The truth is, waiting for a perfect AI strategy may feel safe, but it can leave teams without guidance while informal use continues. Starting small, with guardrails and honest learning, is often the more responsible path.
Phase 1 does not have to be complicated.
Start with assistant-style use cases. Keep the human in control. Share what works. Protect sensitive information. Review the outputs. Learn from the pilot. Then decide what should happen next.
That is how AI adoption becomes practical instead of theoretical.
If your team is ready to explore a responsible first step, Sixth City AI can help you assess where to begin, what to avoid, and how to build a practical adoption path.
Practical Checklist
- Identify three low-risk tasks where AI could help the team draft, summarize, organize, or edit work.
- Ask whether employees are already using AI tools informally.

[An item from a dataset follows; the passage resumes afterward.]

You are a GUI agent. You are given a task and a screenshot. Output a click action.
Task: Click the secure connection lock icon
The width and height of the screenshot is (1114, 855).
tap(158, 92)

- Choose one or two prompt champions to collect and share useful examples.
- Create a one-page AI guardrail document for acceptable use, review expectations, and private-data boundaries.
- Run a short weekly AI show-and-tell for practical examples and lessons learned.
- Capture what works, what fails, and what needs leadership review.
- Use the pilot to inform a larger AI readiness or adoption conversation.